+++ Extracted information
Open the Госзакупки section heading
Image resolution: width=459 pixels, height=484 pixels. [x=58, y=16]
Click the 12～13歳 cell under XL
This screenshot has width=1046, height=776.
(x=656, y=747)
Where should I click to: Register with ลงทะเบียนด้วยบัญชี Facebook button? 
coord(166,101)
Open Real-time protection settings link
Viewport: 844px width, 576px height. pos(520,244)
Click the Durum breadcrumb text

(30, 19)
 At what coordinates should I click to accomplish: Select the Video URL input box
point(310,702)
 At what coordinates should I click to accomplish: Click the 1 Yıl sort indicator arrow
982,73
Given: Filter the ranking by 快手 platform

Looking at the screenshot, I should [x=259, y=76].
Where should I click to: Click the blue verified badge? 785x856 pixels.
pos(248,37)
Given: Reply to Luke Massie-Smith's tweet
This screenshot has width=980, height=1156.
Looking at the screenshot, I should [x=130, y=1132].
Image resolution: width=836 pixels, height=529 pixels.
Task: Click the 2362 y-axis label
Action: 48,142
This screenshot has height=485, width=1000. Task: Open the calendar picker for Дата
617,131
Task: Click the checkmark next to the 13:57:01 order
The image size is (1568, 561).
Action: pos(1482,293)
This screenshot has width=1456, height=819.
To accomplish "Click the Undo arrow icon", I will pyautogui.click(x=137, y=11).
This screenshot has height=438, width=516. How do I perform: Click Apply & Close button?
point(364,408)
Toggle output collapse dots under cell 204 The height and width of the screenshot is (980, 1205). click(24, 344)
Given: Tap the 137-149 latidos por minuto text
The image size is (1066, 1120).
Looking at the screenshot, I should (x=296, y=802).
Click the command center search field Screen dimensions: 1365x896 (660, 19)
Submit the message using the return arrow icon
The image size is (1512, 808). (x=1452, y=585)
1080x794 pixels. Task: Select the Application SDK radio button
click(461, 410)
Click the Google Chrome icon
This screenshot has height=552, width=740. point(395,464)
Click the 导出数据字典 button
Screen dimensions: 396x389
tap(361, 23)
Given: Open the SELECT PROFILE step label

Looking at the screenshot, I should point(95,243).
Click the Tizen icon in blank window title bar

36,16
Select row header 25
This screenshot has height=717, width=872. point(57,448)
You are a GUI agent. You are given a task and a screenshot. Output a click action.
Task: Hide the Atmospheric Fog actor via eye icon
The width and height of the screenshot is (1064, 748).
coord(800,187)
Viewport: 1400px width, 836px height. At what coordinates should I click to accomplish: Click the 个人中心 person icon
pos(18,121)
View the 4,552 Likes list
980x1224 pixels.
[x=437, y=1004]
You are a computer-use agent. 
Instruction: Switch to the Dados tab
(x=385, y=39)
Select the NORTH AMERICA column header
++++++
**Task prompt:**
Copy all the entries above, swapping "Where should I click to" for "Which spot should I click to" and leaving everything else unchanged.

**Written reply:**
Open the Госзакупки section heading
Image resolution: width=459 pixels, height=484 pixels. [x=58, y=16]
Click the 12～13歳 cell under XL
This screenshot has width=1046, height=776.
(x=656, y=747)
Which spot should I click to: Register with ลงทะเบียนด้วยบัญชี Facebook button? 
coord(166,101)
Open Real-time protection settings link
Viewport: 844px width, 576px height. pos(520,244)
Click the Durum breadcrumb text

(30, 19)
 At what coordinates should I click to accomplish: Select the Video URL input box
point(310,702)
 At what coordinates should I click to accomplish: Click the 1 Yıl sort indicator arrow
982,73
Given: Filter the ranking by 快手 platform

Looking at the screenshot, I should [x=259, y=76].
Which spot should I click to: Click the blue verified badge? 785x856 pixels.
pos(248,37)
Given: Reply to Luke Massie-Smith's tweet
This screenshot has width=980, height=1156.
Looking at the screenshot, I should [x=130, y=1132].
Image resolution: width=836 pixels, height=529 pixels.
Task: Click the 2362 y-axis label
Action: 48,142
This screenshot has height=485, width=1000. Task: Open the calendar picker for Дата
617,131
Task: Click the checkmark next to the 13:57:01 order
The image size is (1568, 561).
Action: pos(1482,293)
This screenshot has width=1456, height=819.
To accomplish "Click the Undo arrow icon", I will pyautogui.click(x=137, y=11).
This screenshot has height=438, width=516. How do I perform: Click Apply & Close button?
point(364,408)
Toggle output collapse dots under cell 204 The height and width of the screenshot is (980, 1205). click(24, 344)
Given: Tap the 137-149 latidos por minuto text
The image size is (1066, 1120).
Looking at the screenshot, I should (x=296, y=802).
Click the command center search field Screen dimensions: 1365x896 (660, 19)
Submit the message using the return arrow icon
The image size is (1512, 808). (x=1452, y=585)
1080x794 pixels. Task: Select the Application SDK radio button
click(461, 410)
Click the Google Chrome icon
This screenshot has height=552, width=740. point(395,464)
Click the 导出数据字典 button
Screen dimensions: 396x389
tap(361, 23)
Given: Open the SELECT PROFILE step label

Looking at the screenshot, I should point(95,243).
Click the Tizen icon in blank window title bar

36,16
Select row header 25
This screenshot has height=717, width=872. point(57,448)
You are a GUI agent. You are given a task and a screenshot. Output a click action.
Task: Hide the Atmospheric Fog actor via eye icon
The width and height of the screenshot is (1064, 748).
coord(800,187)
Viewport: 1400px width, 836px height. At what coordinates should I click to accomplish: Click the 个人中心 person icon
pos(18,121)
View the 4,552 Likes list
980x1224 pixels.
[x=437, y=1004]
You are a computer-use agent. 
Instruction: Switch to the Dados tab
(x=385, y=39)
Select the NORTH AMERICA column header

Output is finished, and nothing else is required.